Saved entries:

▼

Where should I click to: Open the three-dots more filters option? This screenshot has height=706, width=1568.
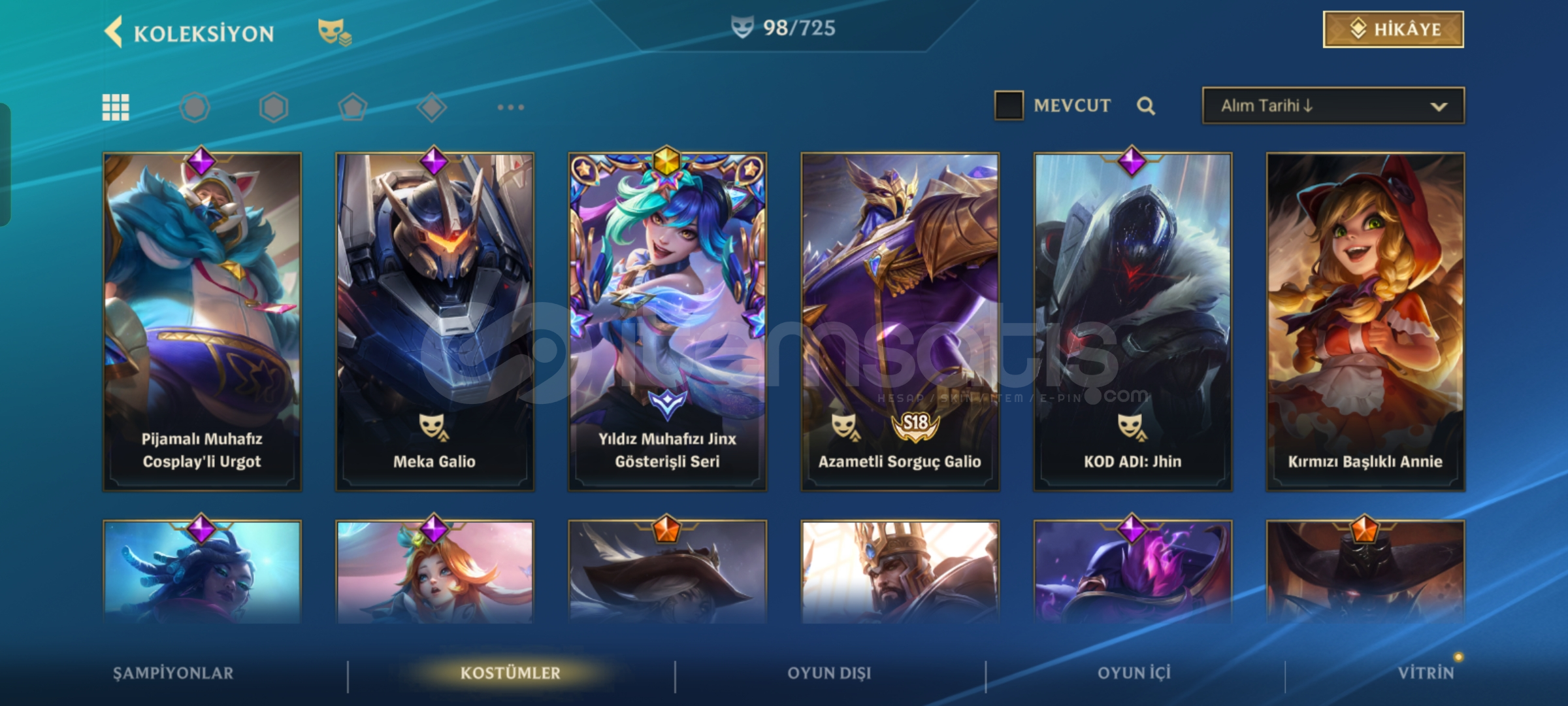pos(511,107)
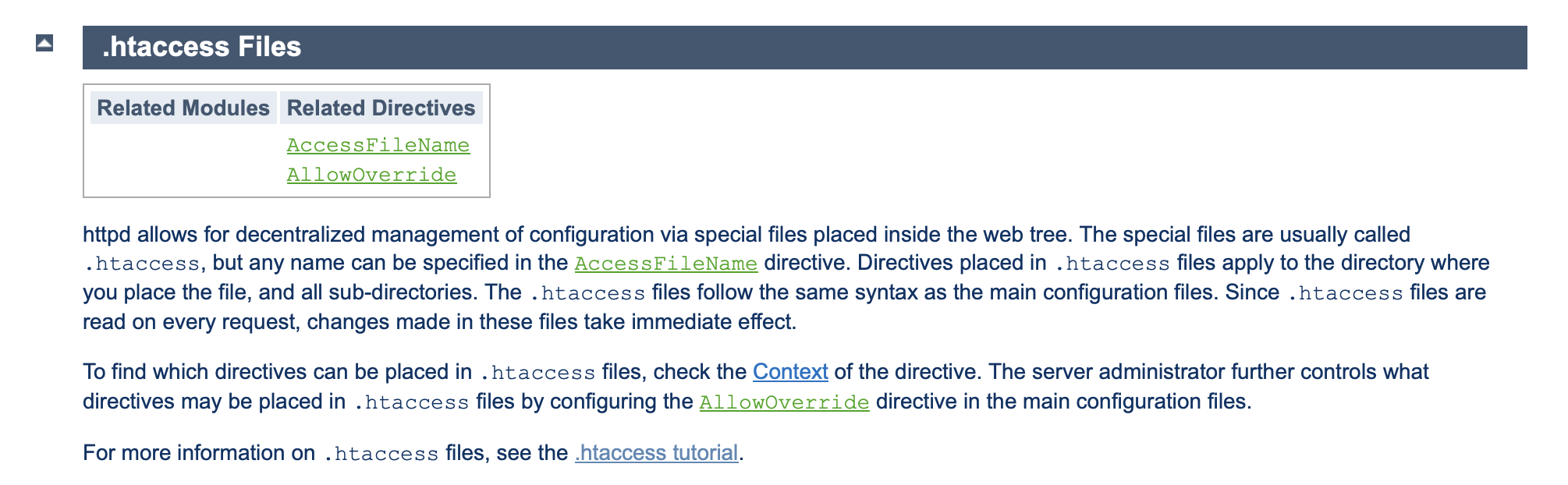Click the .htaccess code text before "files, check the"
This screenshot has width=1568, height=485.
coord(537,373)
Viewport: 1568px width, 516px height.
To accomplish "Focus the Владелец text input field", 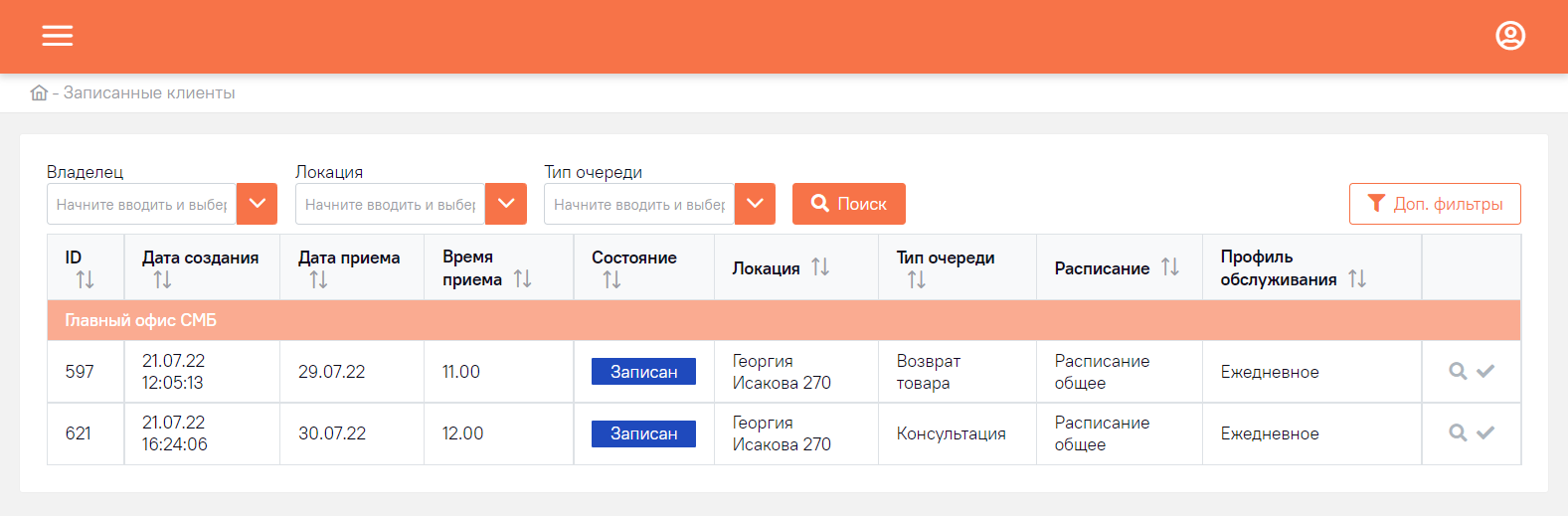I will click(141, 204).
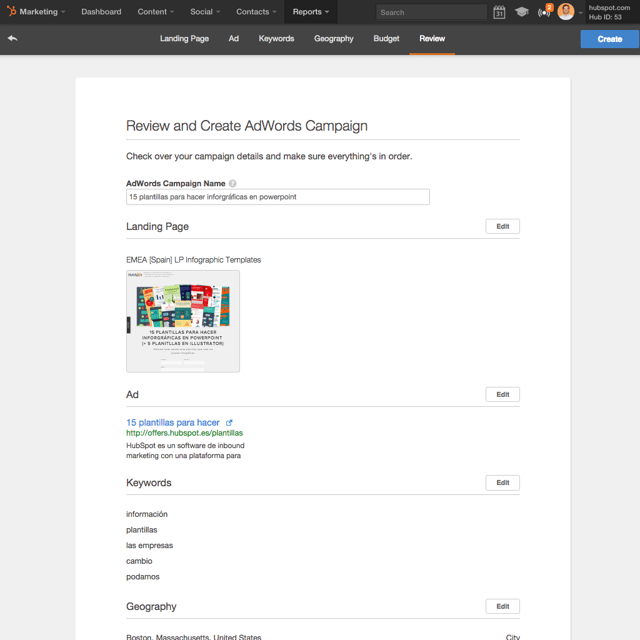Viewport: 640px width, 640px height.
Task: Open the ad preview external link icon
Action: [229, 423]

▲

From the first line of the records through the line containing "Viewport: 1568px width, 516px height.", please output exactly those lines and nothing more, leaving out the pictures.

Where should I click to: Open the three-dots more filters option? This screenshot has height=706, width=1568.
pos(511,107)
Click the .htaccess code text before "files, check the"
This screenshot has width=1568, height=485.
coord(537,373)
Viewport: 1568px width, 516px height.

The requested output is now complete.